(Data items)
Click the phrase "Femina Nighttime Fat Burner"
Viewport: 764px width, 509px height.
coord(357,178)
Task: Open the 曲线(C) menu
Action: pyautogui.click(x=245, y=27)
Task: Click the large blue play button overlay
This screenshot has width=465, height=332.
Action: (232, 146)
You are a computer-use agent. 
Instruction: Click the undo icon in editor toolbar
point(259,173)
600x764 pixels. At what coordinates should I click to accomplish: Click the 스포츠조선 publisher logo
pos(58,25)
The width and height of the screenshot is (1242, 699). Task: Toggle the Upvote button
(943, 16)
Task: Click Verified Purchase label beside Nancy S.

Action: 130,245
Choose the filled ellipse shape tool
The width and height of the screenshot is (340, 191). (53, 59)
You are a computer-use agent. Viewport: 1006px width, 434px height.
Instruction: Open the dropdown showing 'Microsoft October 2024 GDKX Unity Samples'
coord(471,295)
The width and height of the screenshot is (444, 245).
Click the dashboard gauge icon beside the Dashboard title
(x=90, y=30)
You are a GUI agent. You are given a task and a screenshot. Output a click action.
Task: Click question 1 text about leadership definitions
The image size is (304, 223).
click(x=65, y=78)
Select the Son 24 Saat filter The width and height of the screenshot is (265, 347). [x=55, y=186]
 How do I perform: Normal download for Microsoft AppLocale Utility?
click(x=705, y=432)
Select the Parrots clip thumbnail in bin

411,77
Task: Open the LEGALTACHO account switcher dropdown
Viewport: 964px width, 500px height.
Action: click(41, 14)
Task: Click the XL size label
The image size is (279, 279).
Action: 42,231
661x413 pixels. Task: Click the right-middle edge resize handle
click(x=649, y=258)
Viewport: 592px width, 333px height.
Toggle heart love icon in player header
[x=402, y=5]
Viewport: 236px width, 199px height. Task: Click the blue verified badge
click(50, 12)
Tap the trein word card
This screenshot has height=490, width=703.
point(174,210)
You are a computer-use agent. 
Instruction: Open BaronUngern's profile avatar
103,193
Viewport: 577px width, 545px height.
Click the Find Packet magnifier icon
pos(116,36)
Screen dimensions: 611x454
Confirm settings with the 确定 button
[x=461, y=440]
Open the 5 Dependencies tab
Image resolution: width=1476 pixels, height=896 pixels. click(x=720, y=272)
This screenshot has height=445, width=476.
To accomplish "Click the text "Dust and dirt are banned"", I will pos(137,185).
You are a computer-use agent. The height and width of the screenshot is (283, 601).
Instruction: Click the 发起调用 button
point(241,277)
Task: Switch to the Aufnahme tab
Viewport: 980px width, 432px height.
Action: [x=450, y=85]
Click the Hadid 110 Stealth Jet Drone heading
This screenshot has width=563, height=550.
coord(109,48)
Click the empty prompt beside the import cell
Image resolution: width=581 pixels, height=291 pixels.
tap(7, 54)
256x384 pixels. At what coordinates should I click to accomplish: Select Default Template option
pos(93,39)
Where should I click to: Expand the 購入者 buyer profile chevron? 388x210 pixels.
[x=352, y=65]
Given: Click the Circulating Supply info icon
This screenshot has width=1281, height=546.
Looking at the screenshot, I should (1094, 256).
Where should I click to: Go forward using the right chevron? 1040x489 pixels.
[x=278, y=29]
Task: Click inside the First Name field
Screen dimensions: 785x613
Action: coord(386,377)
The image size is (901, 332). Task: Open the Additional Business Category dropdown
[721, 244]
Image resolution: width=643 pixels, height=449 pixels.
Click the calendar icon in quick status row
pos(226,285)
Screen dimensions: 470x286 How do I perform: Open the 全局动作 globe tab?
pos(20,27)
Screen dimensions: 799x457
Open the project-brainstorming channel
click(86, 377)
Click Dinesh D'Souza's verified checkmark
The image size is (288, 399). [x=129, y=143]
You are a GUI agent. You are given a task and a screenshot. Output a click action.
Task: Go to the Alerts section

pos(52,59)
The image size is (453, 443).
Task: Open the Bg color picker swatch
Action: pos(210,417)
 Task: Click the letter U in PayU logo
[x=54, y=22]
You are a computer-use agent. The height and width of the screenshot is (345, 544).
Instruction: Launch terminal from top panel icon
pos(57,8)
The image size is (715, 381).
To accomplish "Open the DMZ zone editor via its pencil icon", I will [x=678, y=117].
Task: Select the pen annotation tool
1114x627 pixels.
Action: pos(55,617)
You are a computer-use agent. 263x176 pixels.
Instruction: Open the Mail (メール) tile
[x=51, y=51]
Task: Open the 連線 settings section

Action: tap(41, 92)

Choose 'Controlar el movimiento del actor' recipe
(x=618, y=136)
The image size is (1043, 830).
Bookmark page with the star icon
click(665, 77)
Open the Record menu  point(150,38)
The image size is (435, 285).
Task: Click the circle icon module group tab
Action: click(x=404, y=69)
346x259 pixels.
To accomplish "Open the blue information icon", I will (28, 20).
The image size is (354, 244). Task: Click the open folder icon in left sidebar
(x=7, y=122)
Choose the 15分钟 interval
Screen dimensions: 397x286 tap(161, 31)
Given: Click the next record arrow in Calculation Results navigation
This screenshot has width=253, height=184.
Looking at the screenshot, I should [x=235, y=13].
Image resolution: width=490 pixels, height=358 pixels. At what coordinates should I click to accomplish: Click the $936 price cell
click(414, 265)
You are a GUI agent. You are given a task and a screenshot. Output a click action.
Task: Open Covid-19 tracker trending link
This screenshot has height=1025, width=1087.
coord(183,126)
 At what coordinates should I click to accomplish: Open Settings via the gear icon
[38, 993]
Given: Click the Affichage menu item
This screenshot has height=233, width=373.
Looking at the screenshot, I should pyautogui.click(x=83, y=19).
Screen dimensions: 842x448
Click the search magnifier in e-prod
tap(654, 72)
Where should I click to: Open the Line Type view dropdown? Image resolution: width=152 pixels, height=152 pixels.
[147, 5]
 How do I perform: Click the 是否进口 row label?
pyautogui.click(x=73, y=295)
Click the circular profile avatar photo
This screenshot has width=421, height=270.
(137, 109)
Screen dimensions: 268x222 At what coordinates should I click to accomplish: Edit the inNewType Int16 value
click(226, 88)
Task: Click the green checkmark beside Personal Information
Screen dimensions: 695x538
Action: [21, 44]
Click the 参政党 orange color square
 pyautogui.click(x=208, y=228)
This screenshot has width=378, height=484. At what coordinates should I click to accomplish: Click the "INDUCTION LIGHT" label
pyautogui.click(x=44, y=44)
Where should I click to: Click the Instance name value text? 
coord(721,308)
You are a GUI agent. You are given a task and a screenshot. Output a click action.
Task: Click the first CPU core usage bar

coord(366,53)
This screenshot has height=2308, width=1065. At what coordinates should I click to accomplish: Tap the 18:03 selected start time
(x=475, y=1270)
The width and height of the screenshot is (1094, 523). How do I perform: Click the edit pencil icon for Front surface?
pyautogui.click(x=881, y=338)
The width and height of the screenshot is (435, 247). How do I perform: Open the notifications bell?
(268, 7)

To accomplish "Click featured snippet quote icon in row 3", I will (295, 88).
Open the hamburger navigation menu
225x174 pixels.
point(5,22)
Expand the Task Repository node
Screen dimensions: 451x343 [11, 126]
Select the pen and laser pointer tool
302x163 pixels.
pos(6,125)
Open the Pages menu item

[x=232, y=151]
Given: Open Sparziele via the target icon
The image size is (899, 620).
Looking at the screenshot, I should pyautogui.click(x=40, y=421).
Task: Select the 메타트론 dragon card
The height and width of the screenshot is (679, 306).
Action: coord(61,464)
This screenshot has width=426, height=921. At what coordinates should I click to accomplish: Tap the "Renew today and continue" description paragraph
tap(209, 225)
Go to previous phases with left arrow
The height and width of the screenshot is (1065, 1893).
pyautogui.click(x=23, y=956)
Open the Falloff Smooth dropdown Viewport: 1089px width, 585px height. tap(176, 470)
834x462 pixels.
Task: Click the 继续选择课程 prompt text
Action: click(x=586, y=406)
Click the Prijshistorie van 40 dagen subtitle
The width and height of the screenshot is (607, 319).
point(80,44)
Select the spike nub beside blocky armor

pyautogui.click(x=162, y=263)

* **Task description**:
Copy word for word the stretch of entries above from the line that has "Confirm settings with the 确定 button" through the line that has "Given: Click the Circulating Supply info icon", both ends included, and nothing outside it.

* **Expected output**:
Confirm settings with the 确定 button
[x=461, y=440]
Open the 5 Dependencies tab
Image resolution: width=1476 pixels, height=896 pixels. click(x=720, y=272)
This screenshot has height=445, width=476.
To accomplish "Click the text "Dust and dirt are banned"", I will pos(137,185).
You are a computer-use agent. The height and width of the screenshot is (283, 601).
Instruction: Click the 发起调用 button
point(241,277)
Task: Switch to the Aufnahme tab
Viewport: 980px width, 432px height.
Action: [x=450, y=85]
Click the Hadid 110 Stealth Jet Drone heading
This screenshot has width=563, height=550.
coord(109,48)
Click the empty prompt beside the import cell
Image resolution: width=581 pixels, height=291 pixels.
tap(7, 54)
256x384 pixels. At what coordinates should I click to accomplish: Select Default Template option
pos(93,39)
Where should I click to: Expand the 購入者 buyer profile chevron? 388x210 pixels.
[x=352, y=65]
Given: Click the Circulating Supply info icon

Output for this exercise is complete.